By that, I mean there's so many different causes and etiologies of ILD, and each of those patients with ILD has a different natural history of that specific ILD in terms of how it progresses. Some people are much more stable than others. Some people are progressively getting worse faster than others, and it has a lot to do with the type of ILD.

Then, when you throw the pulmonary hypertension on top, the pulmonary hypertension itself has a heterogeneity to it in terms of how it progresses. Does it stay stable or does it tend to progress? Then, you can understand that when you're dealing with two diseases which are heterogeneous in their natural history, then it becomes a little bit more difficult to understand in terms of lumping people in one category.

That's important, because the physicians in this space, and I being one of them, one of our tasks is to make sure that we understand what we call phenotypes. A patient's phenotype is not always the same with PH-ILD. Phenotype means the set of characteristics specific to that patient.
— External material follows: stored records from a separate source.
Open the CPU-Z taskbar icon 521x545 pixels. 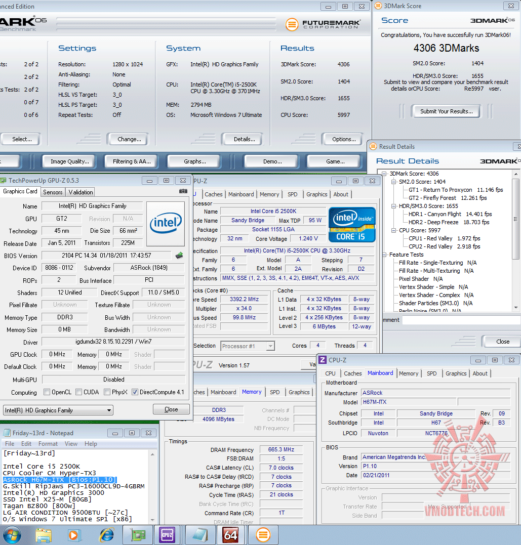coord(167,534)
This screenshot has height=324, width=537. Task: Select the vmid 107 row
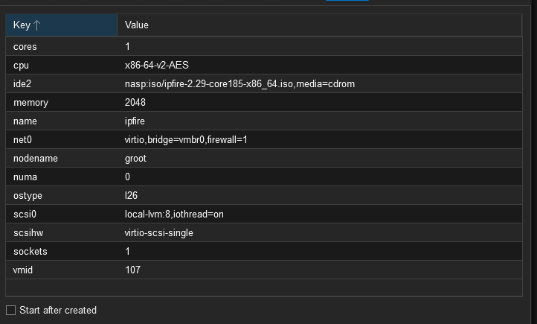pos(264,270)
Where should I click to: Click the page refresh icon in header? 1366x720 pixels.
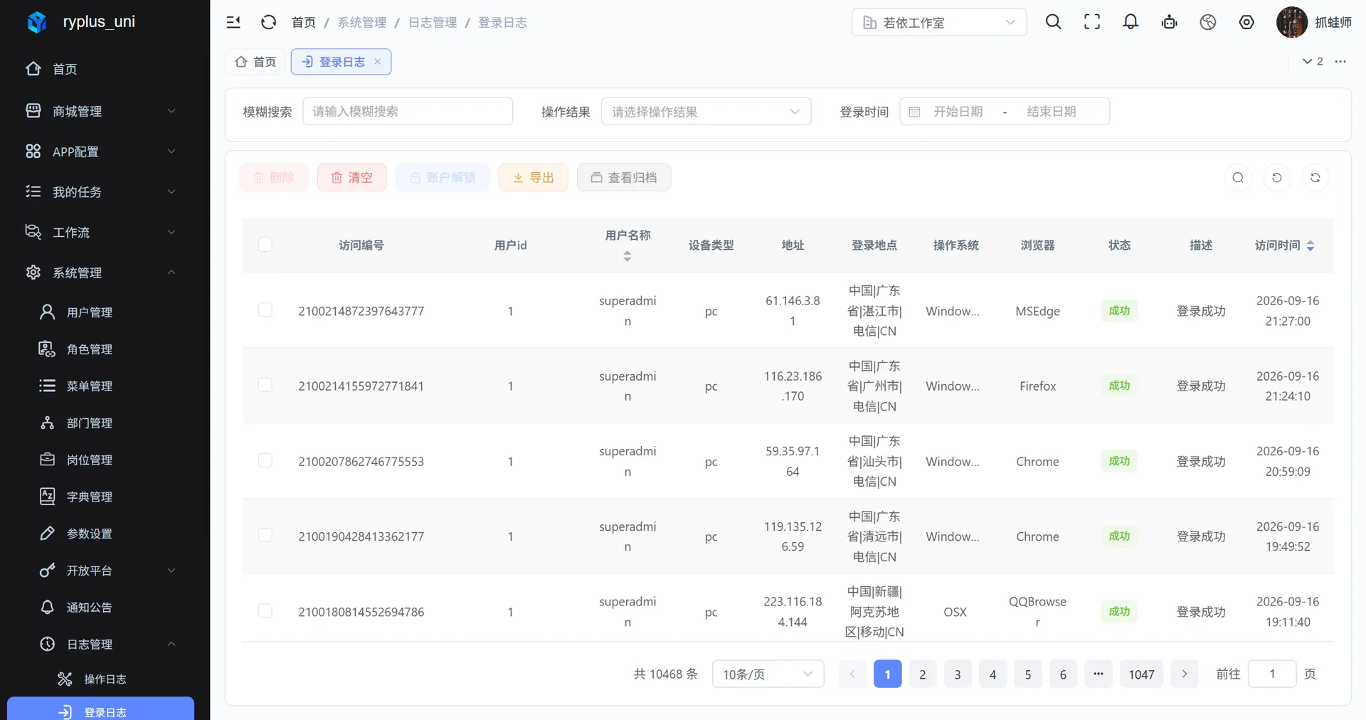coord(268,22)
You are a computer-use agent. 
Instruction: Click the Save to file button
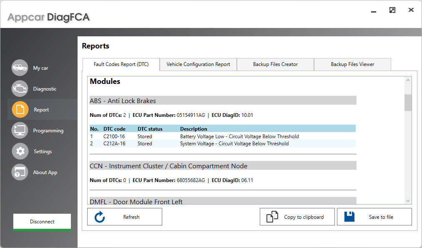[x=374, y=216]
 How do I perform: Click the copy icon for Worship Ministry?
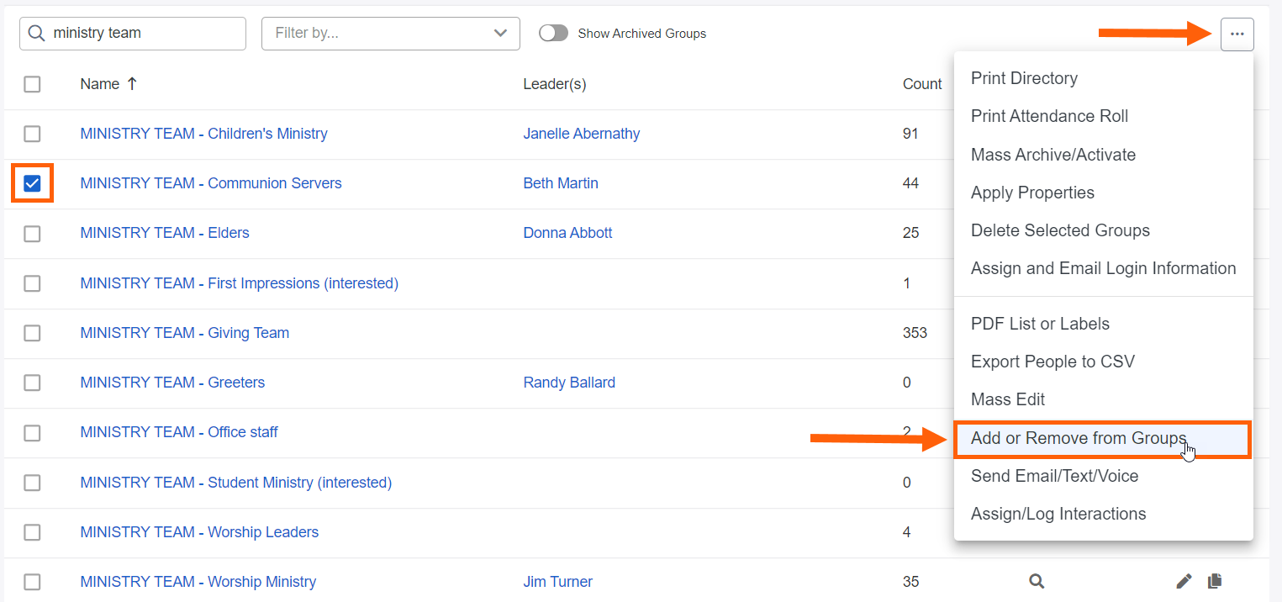coord(1214,581)
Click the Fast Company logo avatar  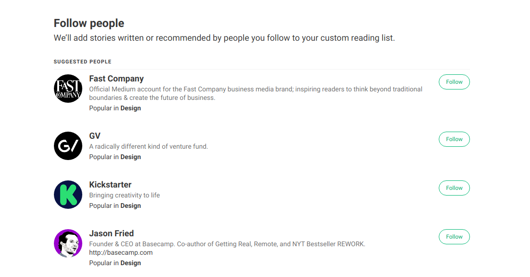68,89
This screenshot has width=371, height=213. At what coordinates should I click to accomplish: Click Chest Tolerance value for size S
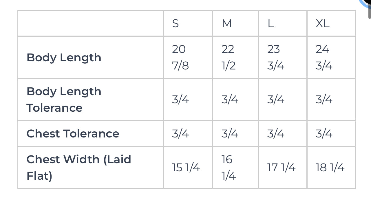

There'll be patients just like that patient that fit into a certain phenotype. There's going to be multiple phenotypes in this PH-ILD space. We're learning about those.

The reason it's important is because not only do they have different rates of progression or changes in their ILD and PH, but it also predicts who's going to need a lung transplant sooner perhaps, or who may be more responsive to a medication. Perhaps a patient who has idiopathic type of disease responds better to something than someone who has a connective tissue disease or vice versa.

Those are the things that we need to learn about, so then we can inform patients better. Sometimes, that might trigger us off into saying, "Hey, you probably should think about this clinical trial, because the data with your type of phenotype may not be as predictable or as wonderful as we want."

That's just the reality of the situation. Some people are going to have better responses than others. But that's important for us to identify that a priori so we can actually have a discussion with some real data so the patient can be informed, so we are not just making up stuff. We want to actually have real data, that hard data so we can actually help the patient make the best decision. I think that's really important.

I'm Dr. Rajan Saggar, Co-Director of the Pulmonary Hypertension Program at UCLA in Los Angeles, California. And I'm aware that my patients are rare.